そしてスマホを操り、アプリをいじっている。
ぶつぶつと呟いている。
「ランキング……ダン開のアプリがあったはず」
「ダン開って?」
「ダンジョン開発推進機構の略称よ。略してダン開。あっ、アプリがあったわね。ちょっと待っていて」
レイコはスマホにアプリをダウンロードさせながら、僕らに聞いてきた。
「三日間、さいたまダンジョンに潜ったって、あなた達、三日間分の抽選も勝ち抜いたということ?」
「うん。

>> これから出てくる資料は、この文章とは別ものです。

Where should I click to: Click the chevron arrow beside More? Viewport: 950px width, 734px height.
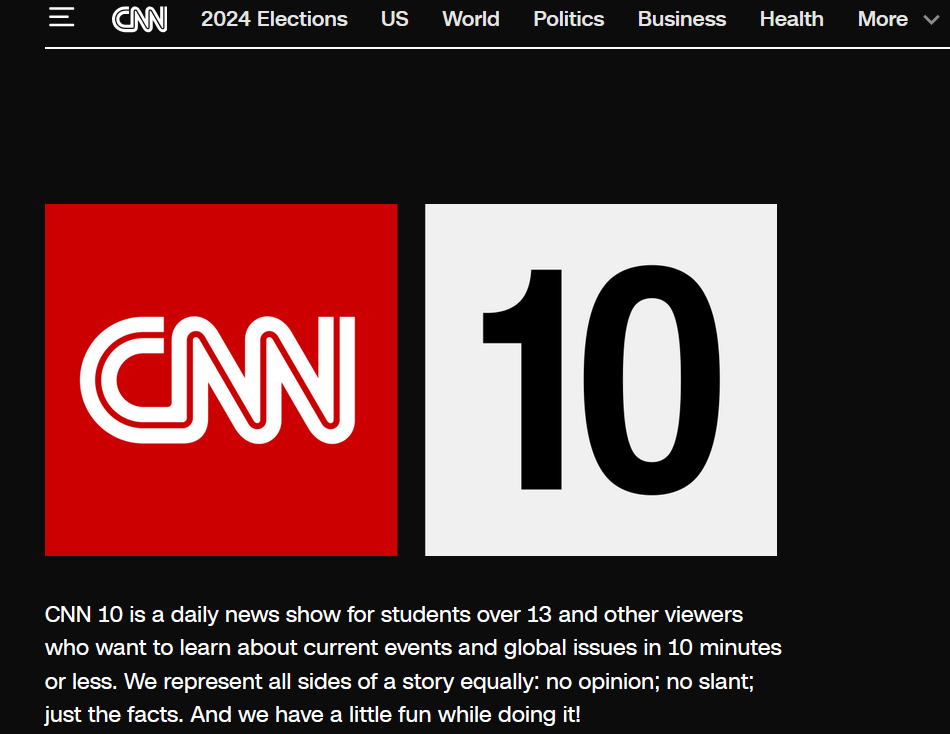(x=931, y=20)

だってほら、俺、勇者で幸運値めちゃ高いから。落ちることないだろう」
レイコは額にまた手を当てぶつぶつと呟いている。
「……そうだった。光君は勇者で幸運値がMAXだったわね。年末ジャンボを買ってもらえばよかったわ……」
「麗子ちゃん、頭いいな!! ロトとかもいけるかな。後で試してみよう」
「いやいやいやいや、光君、これ以上目立つ行動は避けなさい。もう、本当に目立っちゃダメ。絶対ダメよ。あなた達、誘拐されるわよ、マジで」
「大丈夫だよ。俺、勇者だからさ。誘拐しようとした奴は倒すから」
キリリと言うヒカルに、レイコは「はー」ともう一度ため息をついて、ヒカルの肩に手をのせた。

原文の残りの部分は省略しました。